Find points on the number circle with the ordinate y \u003d 1/2 and write down what numbers t they correspond to. The straight line y \u003d 1/2 intersects the number circle at points M and P. The point M corresponds to the number π / 6 (from the data in the table), which means that any number of the form π / 6 + 2π k. The point P corresponds to the number 5π/6, and hence to any number of the form 5π/6 +2 π k Answer: t= π/6 +2 π k and t= 5π/6 +2 π k

Find points on the number circle with abscissa x and write down what numbers t they correspond to. The straight line x = 1/2 intersects the number circle at the points M and P. The inequality x corresponds to the points of the arc PM. The point M corresponds to the number 3π/4 (from the data in the table) and, therefore, to any number of the form -3π/4 + 2πk. The point P corresponds to the number -3π/4, and hence to any number of the form -3π/4 +2 π k Then we get -3π/4 +2 π k t3π/4 +2 π k Answer: -3π/4 +2 π k t3π/4 +2 π k

1) Find the coordinate of a point on a numerical circle: Р(61π/6)? 2) Find the coordinate of the point of the numerical circle: P (-52π / 3) 3) Find on the numerical circle the points with the ordinate y \u003d -1/2 and write down what numbers t they correspond to. 4) Find points on the number circle with the ordinate y -1/2 and write down what numbers t they correspond to. 5) Find on the number circle the points with the abscissa x and write down what numbers t they correspond to.

If you place a unit number circle on the coordinate plane, then you can find coordinates for its points. The numerical circle is positioned so that its center coincides with the origin of the plane, i.e., the point O (0; 0).

Usually, on a unit number circle, points are marked corresponding to the origin on the circle

• quarters - 0 or 2π, π/2, π, (2π)/3,
• middle quarters - π/4, (3π)/4, (5π)/4, (7π)/4,
• third quarters - π/6, π/3, (2π)/3, (5π)/6, (7π)/6, (4π)/3, (5π)/3, (11π)/6.

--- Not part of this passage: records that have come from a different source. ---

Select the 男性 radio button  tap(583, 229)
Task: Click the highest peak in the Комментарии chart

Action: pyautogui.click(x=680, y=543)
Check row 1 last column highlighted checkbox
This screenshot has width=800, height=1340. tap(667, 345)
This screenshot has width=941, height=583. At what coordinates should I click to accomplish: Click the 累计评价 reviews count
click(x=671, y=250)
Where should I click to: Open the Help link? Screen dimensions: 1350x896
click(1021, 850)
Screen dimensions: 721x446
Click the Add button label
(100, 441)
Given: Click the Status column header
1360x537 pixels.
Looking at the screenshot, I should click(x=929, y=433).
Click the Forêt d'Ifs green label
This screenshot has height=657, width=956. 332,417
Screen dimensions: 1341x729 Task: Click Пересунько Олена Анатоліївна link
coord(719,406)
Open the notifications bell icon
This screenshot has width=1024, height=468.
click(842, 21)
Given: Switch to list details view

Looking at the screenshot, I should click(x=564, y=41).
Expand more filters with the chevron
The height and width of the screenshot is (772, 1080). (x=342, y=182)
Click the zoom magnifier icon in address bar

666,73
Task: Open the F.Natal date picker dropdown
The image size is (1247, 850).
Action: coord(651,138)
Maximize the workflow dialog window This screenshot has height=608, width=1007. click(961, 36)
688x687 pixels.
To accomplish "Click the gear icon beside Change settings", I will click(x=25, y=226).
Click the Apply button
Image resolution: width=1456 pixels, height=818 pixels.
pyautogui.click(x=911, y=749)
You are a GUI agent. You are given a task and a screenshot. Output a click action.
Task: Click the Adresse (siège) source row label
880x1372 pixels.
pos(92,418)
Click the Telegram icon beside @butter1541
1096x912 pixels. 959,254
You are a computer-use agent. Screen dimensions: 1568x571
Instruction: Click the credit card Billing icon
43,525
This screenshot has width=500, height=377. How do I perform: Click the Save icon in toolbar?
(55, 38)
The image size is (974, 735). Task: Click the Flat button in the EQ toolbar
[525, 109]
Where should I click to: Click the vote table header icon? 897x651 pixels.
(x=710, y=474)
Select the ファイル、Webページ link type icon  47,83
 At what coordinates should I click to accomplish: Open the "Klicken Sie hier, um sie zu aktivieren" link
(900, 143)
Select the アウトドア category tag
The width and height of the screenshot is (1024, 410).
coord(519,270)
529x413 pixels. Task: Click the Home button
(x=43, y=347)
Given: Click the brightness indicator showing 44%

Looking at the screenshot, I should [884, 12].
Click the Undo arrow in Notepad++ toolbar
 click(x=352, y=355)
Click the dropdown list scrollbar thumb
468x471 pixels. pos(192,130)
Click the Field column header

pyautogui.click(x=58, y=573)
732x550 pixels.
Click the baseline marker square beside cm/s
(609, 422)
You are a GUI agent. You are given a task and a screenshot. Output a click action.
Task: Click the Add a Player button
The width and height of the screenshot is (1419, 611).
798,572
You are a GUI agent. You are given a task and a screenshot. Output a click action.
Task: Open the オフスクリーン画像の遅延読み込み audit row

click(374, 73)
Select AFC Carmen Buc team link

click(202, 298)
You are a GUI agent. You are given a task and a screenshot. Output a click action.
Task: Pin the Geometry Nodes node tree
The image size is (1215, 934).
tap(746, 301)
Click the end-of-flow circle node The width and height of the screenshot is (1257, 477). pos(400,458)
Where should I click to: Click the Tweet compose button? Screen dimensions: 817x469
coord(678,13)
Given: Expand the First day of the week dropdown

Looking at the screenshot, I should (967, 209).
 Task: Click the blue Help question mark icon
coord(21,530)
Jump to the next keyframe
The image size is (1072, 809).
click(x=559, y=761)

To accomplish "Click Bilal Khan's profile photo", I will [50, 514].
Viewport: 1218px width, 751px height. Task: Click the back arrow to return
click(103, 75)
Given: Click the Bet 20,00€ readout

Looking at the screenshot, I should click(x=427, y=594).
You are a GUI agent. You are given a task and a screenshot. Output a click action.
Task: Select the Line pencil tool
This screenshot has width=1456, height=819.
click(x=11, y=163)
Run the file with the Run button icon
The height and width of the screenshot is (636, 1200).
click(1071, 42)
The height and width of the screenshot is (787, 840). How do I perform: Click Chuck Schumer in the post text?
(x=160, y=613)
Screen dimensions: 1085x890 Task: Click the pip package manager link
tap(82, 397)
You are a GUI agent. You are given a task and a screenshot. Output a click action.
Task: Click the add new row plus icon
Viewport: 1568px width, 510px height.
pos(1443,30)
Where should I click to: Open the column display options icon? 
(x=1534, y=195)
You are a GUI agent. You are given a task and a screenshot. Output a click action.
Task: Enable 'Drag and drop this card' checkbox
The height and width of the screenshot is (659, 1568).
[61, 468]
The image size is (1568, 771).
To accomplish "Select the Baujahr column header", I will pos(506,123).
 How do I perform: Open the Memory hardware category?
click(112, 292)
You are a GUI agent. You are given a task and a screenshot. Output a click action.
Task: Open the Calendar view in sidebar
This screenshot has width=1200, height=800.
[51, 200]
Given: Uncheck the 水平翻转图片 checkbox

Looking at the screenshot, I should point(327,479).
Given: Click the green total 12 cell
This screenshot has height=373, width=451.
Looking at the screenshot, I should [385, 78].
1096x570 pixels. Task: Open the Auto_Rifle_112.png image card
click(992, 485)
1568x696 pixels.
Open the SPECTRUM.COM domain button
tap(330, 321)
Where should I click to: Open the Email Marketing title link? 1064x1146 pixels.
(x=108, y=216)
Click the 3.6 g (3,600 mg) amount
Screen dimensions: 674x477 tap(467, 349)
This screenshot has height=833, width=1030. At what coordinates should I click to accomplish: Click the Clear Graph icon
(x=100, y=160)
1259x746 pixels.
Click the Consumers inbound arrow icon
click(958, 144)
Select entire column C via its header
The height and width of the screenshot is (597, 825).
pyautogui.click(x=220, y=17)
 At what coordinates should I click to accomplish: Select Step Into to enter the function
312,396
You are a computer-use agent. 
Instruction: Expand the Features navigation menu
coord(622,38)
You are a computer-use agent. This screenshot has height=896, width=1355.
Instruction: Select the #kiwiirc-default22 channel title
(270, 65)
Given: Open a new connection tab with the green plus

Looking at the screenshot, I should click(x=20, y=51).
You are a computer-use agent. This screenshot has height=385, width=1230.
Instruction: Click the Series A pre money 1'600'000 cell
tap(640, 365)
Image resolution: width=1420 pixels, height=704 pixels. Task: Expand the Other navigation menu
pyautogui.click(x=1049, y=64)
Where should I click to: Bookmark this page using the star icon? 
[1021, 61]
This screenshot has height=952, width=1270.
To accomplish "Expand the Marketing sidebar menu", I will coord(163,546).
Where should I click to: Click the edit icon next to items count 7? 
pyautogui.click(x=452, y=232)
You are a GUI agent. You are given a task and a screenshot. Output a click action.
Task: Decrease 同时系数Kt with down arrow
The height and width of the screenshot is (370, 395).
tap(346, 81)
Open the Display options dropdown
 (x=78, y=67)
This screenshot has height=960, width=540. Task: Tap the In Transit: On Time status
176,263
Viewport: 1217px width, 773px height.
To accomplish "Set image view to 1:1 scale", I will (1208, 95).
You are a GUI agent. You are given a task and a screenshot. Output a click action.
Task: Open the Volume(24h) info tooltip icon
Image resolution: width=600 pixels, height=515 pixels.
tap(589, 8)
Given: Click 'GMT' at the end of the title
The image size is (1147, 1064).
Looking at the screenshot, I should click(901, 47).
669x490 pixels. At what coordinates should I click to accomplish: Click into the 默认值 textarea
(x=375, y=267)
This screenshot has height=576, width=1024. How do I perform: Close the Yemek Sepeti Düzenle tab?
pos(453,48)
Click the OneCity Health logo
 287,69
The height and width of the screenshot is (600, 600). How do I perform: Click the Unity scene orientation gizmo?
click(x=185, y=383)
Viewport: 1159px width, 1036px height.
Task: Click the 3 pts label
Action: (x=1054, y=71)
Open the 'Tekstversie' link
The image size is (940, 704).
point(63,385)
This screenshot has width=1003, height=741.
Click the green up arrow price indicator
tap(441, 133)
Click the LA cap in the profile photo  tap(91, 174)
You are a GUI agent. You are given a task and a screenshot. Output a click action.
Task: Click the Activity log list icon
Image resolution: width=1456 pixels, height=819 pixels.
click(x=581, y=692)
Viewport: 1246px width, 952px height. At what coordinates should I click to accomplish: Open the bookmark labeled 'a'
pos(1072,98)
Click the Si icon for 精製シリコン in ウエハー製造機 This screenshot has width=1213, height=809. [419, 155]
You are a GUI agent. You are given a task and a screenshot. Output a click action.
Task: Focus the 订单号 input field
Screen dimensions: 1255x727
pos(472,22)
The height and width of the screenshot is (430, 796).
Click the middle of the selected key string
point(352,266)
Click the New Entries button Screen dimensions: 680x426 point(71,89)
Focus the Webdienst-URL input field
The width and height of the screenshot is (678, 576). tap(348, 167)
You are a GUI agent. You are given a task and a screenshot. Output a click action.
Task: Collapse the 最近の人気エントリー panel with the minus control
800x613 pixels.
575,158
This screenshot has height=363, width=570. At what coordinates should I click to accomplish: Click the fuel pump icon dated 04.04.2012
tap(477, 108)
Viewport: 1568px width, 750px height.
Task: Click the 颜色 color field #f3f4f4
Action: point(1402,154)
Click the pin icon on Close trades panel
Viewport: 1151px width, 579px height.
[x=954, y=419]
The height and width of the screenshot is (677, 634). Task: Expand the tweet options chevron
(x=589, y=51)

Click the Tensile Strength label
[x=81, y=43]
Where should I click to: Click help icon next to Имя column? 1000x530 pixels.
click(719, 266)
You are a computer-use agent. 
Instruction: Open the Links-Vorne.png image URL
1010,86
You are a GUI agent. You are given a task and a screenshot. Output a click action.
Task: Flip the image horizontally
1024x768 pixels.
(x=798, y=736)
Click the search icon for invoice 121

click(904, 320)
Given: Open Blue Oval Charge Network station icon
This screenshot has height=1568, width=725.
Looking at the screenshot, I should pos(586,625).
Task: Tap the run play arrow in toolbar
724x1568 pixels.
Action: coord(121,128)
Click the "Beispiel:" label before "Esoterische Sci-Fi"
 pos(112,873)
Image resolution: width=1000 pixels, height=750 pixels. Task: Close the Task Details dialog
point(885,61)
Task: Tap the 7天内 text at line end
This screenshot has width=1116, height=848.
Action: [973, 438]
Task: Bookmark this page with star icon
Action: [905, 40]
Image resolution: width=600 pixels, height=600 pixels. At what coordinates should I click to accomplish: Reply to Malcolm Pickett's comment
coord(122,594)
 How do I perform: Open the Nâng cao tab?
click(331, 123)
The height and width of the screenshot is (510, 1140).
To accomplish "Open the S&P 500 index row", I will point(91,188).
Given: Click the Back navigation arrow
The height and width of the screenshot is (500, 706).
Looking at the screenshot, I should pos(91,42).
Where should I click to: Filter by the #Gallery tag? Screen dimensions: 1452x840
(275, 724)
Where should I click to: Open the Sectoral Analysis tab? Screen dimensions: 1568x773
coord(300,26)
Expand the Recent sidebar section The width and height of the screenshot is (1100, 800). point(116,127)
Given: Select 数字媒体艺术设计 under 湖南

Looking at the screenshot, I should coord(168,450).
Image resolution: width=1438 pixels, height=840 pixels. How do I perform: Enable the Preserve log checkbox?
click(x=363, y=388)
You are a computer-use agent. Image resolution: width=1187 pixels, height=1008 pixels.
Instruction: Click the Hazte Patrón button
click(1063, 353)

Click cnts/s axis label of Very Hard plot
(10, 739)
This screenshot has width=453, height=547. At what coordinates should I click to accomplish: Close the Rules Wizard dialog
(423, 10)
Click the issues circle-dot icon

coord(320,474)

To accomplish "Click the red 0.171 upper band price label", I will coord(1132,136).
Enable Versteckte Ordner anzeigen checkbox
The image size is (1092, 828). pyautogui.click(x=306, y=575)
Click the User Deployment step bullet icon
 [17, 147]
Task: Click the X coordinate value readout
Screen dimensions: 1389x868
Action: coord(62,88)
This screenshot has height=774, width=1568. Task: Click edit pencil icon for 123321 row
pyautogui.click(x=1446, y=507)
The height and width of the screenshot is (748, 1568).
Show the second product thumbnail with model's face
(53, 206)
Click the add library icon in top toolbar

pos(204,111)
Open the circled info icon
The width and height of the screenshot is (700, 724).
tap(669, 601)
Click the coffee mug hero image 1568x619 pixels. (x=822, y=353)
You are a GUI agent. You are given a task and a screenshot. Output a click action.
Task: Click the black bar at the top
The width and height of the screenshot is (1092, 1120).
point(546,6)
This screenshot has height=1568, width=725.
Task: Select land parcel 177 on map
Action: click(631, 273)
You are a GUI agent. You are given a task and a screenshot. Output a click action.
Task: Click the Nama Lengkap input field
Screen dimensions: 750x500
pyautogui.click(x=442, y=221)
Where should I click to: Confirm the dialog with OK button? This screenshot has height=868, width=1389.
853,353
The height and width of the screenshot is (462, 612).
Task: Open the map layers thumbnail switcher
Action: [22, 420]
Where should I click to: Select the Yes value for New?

On the coordinate plane, with the above arrangement of the unit circle on it, one can find the coordinates corresponding to these points of the circle.

It is very easy to find the coordinates of the ends of the quarters. At point 0 of the circle, the x-coordinate is 1, and y is 0. We can write A (0) = A (1; 0).

The end of the first quarter will be located on the positive y-axis. Therefore, B (π/2) = B (0; 1).

The end of the second quarter is on the negative abscissa: C (π) = C (-1; 0).

End of the third quarter: D ((2π)/3) = D (0; -1).

But how to find the coordinates of the midpoints of quarters? To do this, build a right triangle. Its hypotenuse is a segment from the center of the circle (or the origin) to the midpoint of the quarter circle. This is the radius of the circle. Since the circle is unit, the hypotenuse is equal to 1. Next, a perpendicular is drawn from a point on the circle to any axis. Let it be to the x-axis. It turns out a right-angled triangle, the lengths of the legs of which are the x and y coordinates of the point of the circle.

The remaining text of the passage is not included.